• _ASSIGNMENT_: Copy out each entry precisely; no image belongs in the result.

[Collected data]
++++++++++

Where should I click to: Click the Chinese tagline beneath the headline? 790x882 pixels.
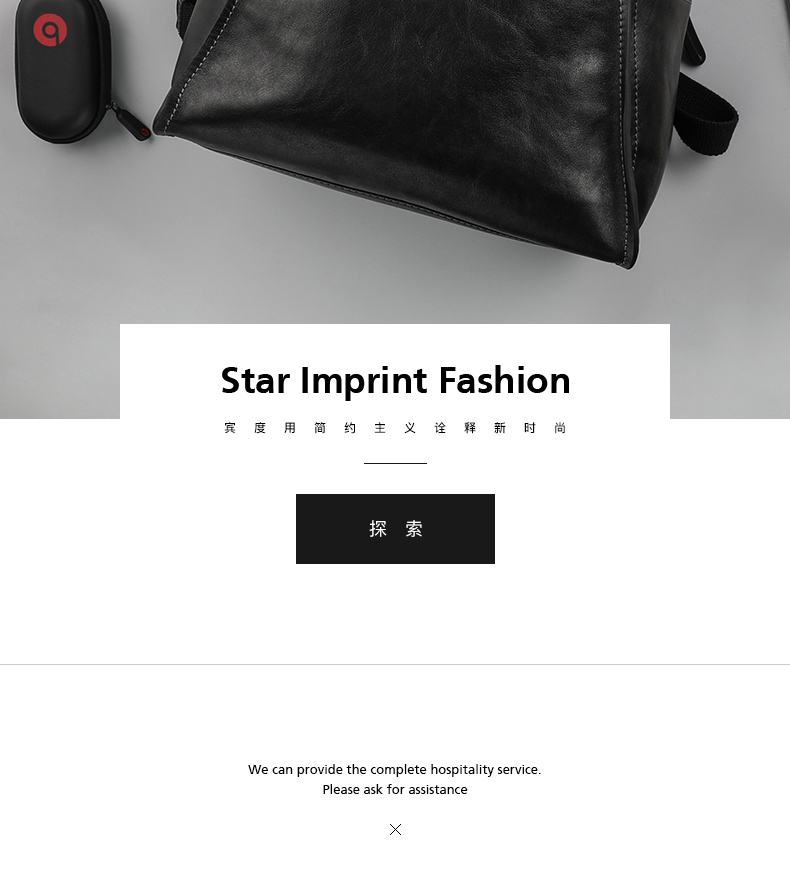[395, 428]
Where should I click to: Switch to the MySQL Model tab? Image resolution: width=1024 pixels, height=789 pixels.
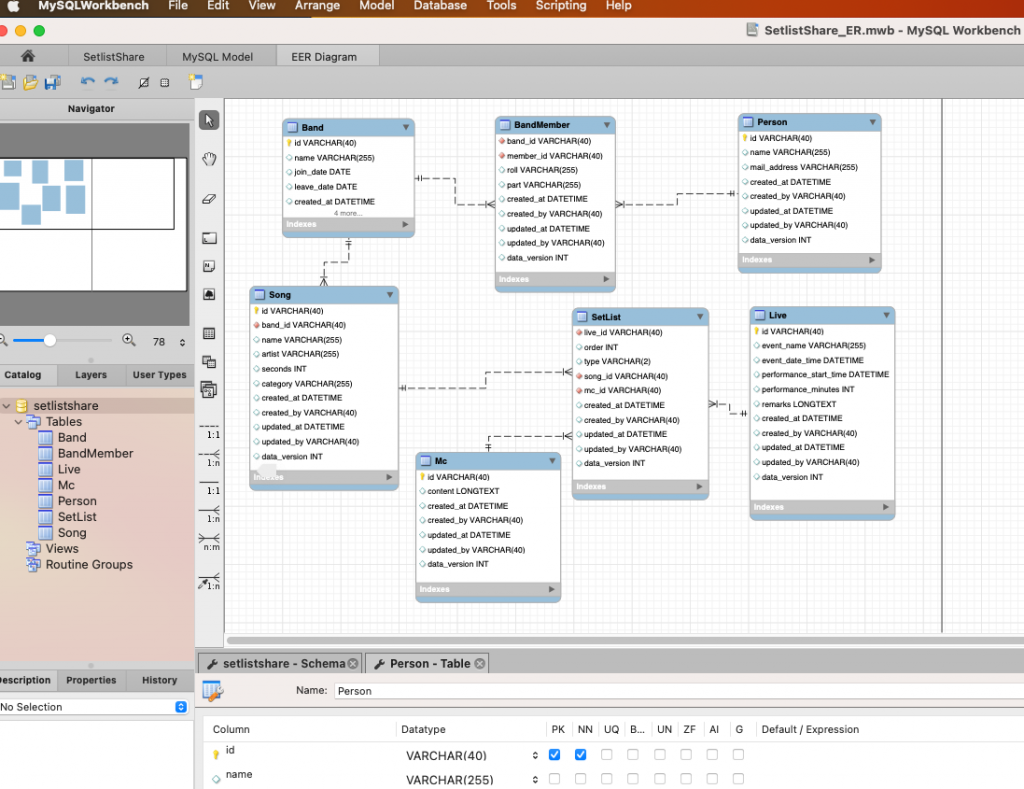click(x=220, y=56)
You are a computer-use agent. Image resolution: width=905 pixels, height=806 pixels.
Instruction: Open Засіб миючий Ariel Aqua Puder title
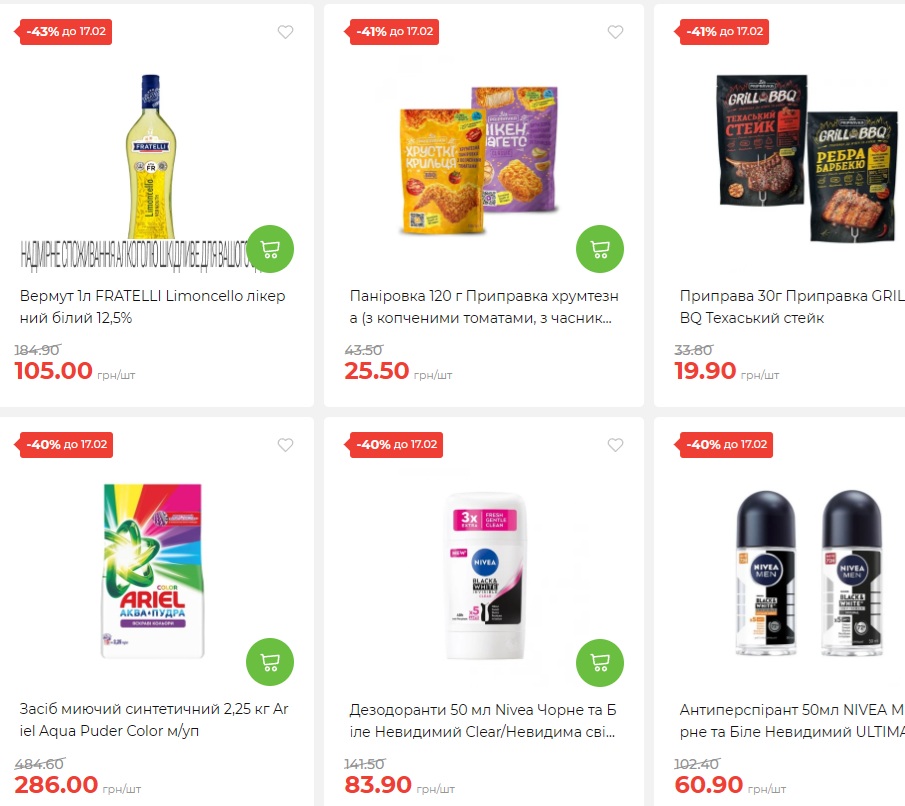(x=154, y=719)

++++++++++

• _SOLUTION_:
Where should I click to: Click the Chinese tagline beneath the headline? 790x882 pixels.
[395, 428]
Where should I click to: Switch to the MySQL Model tab? Image resolution: width=1024 pixels, height=789 pixels.
click(x=220, y=56)
You are a computer-use agent. Image resolution: width=905 pixels, height=806 pixels.
Instruction: Open Засіб миючий Ariel Aqua Puder title
(x=154, y=719)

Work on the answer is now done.